:: EXERCISE DIRECTIONS ::
The answer must consist of every line from the data that holds "pixels".

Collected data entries
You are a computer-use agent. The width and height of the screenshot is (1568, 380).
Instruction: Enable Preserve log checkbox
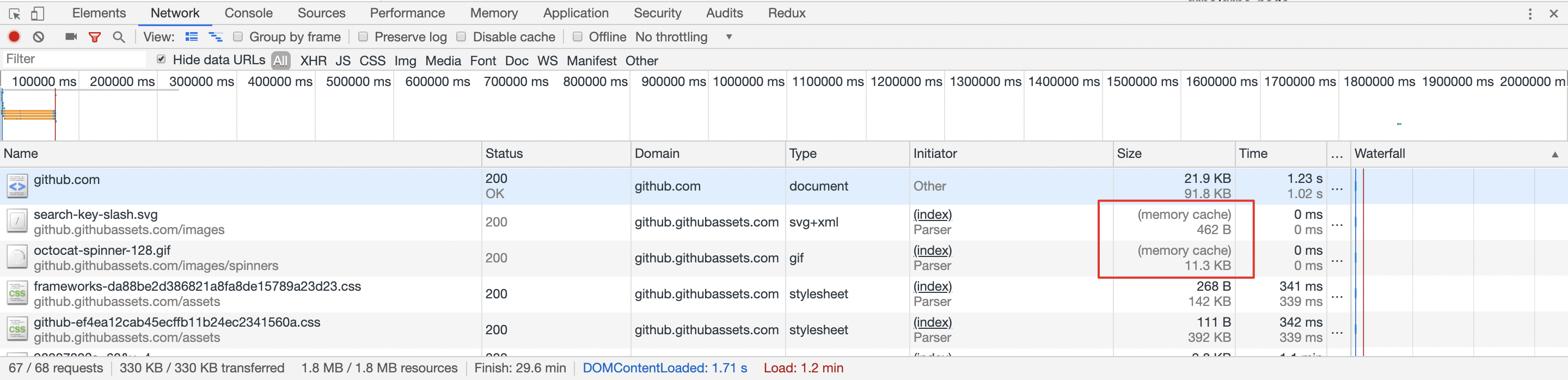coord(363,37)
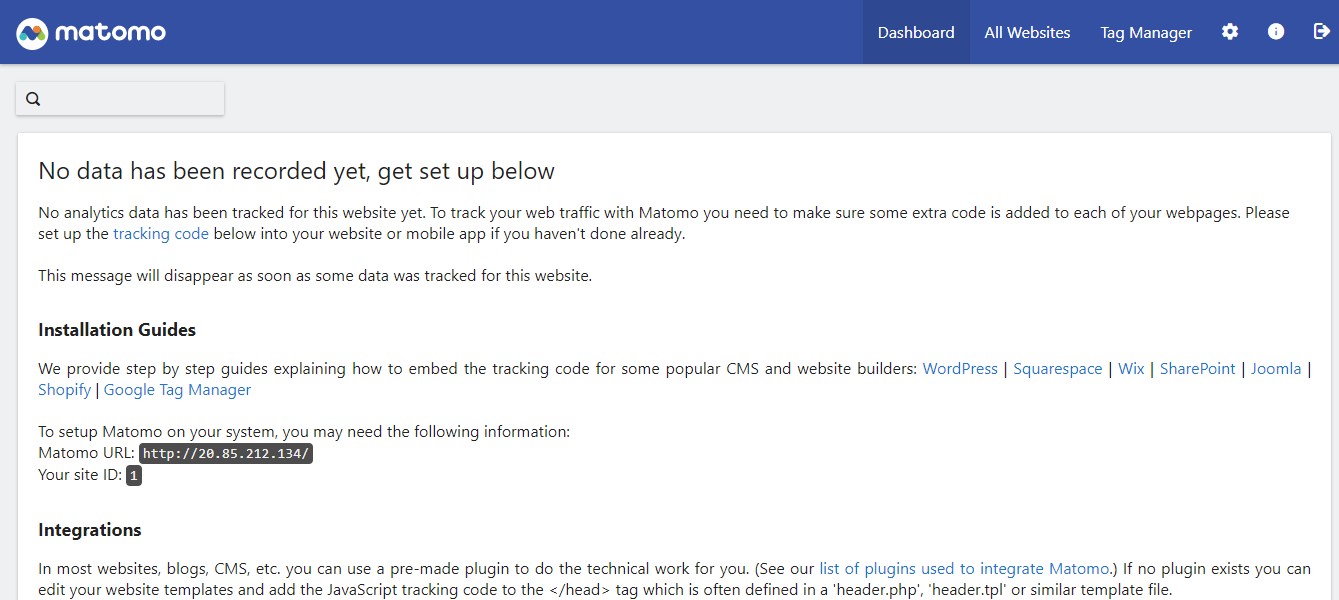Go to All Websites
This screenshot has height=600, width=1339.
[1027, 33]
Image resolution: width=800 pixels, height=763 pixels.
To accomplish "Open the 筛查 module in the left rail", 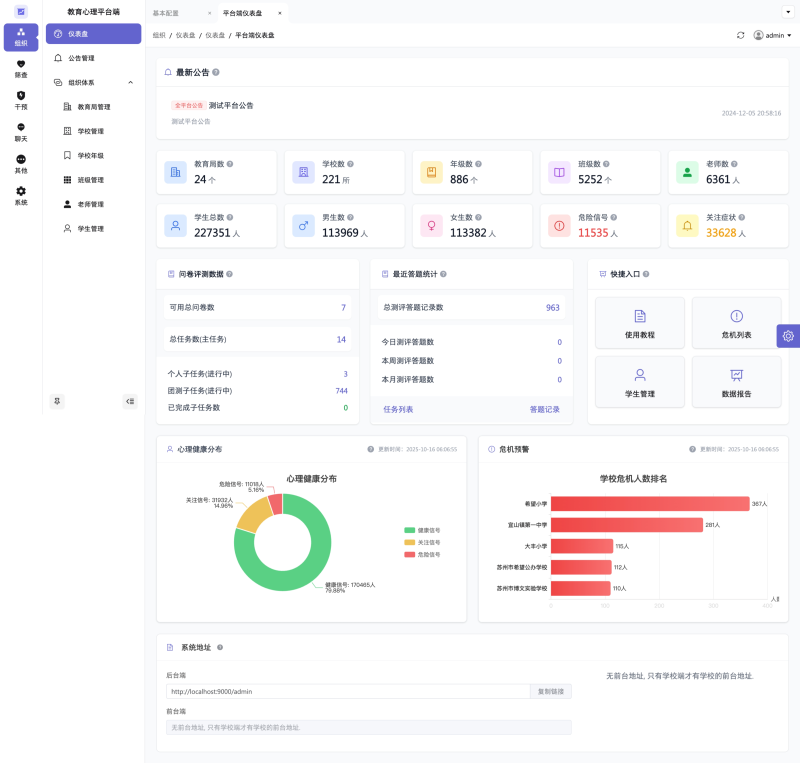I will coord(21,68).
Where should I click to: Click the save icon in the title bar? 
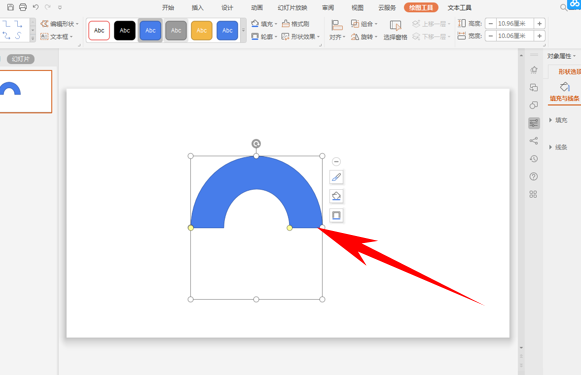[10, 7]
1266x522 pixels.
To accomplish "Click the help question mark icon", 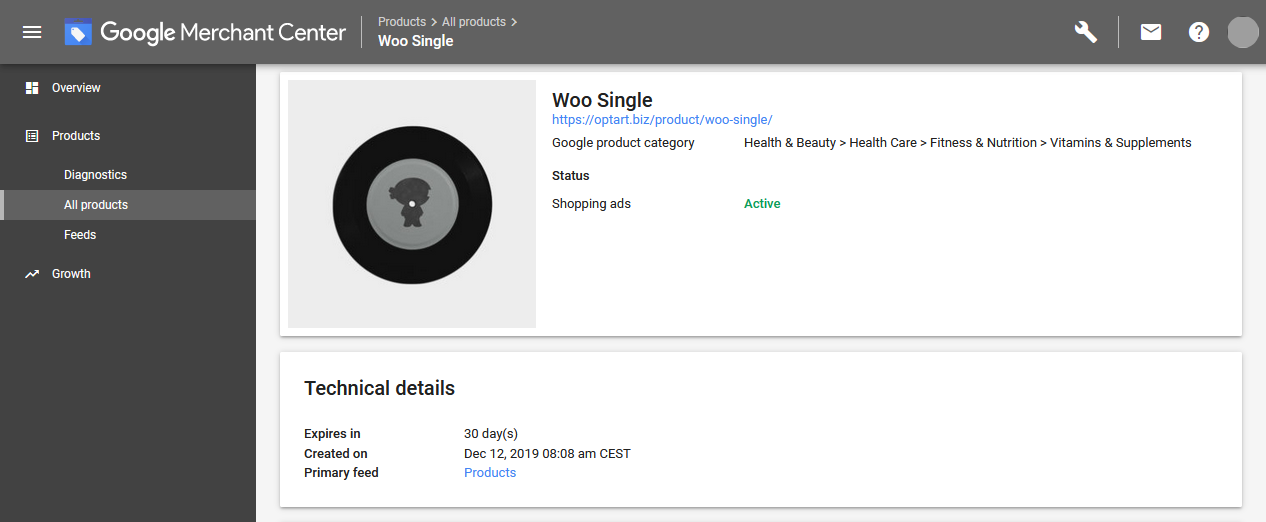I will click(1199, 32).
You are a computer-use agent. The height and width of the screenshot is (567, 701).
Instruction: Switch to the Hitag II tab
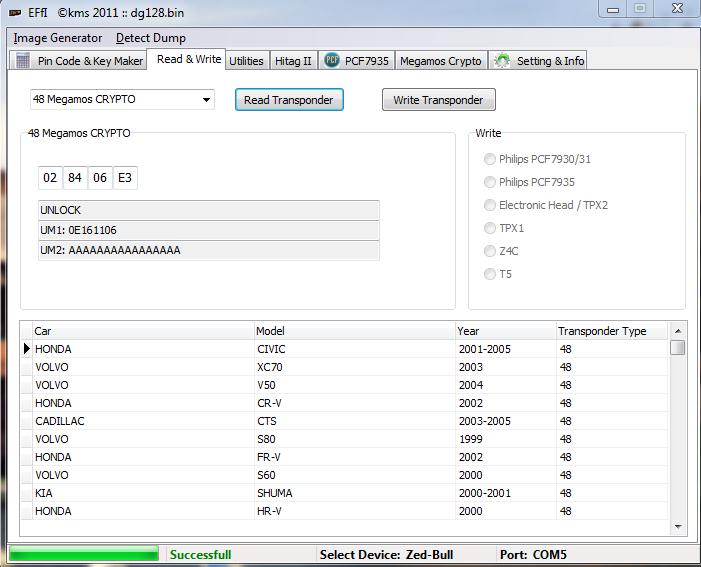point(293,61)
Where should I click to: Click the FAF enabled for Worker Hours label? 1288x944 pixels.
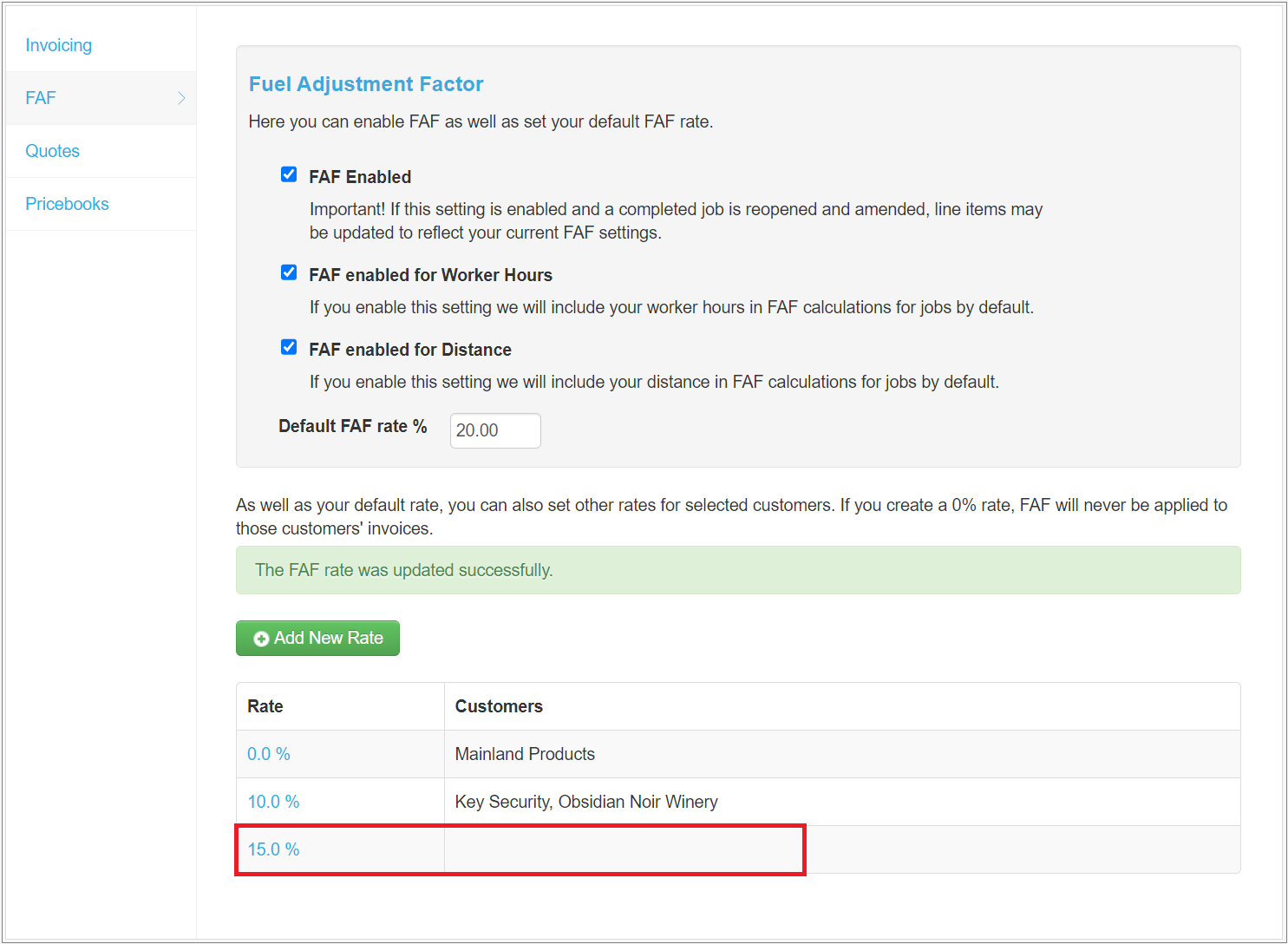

:: SOLUTION TO THE PROBLEM ::
Image resolution: width=800 pixels, height=763 pixels.
1266x522 pixels.
Where should I click to: Click the FAF enabled for Worker Hours label? 1288x944 pixels.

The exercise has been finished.